In the ideal world the inductance will remain reasonably steady.  In the TC
world the AC resistance and DC resistance are in parallel, there is
definitely a change in inductance.
It will vary slightly, but every time it hits zero there will be a small
phase shift so we can not hit pure zero crossing with the prediktor
circuit.  Close perhaps, but not exactly.

In solid state circuits, the changes in temp, varying current, and parallel
resistances, will change the zero crossing point.  It does depend on the
thermal coeff. of resistance and this must be considered especially when you
are working with several thousand feet of wire.   The geometrical mean must
be determined and applied.  Nodal analysis helps out a lot.

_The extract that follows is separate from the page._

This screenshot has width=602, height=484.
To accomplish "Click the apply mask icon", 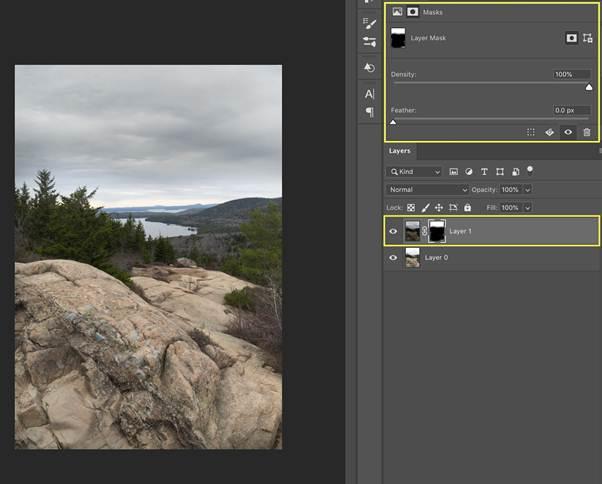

Thermal coeff. of expansion, thermal coeff. of resistance must be considered
in solid state circuits especially at the 60-100 kHz frequencies.  When you
hit a tolerance stack it can get out of line in a hurry, and thus changing
the zero crossing point.  We are trying to keep the transient range to a
very low value.  There will be inductance changes especially as power in
applied in the sec there will be thermal effects.  As the caps also heat up,
the value will change slightly.  Again, this will cause a shift in the zero
point crossing.

There is not a lot of inductance change in the primary circuit, but there is
in the secondary circuit.  If it changes in the sec it changes the ring down
frequency, and this will definitely vary the
frequency.    It you are detuned a bit on a solid state coil, you will blow
the IGBTs because the currents become incredibly high.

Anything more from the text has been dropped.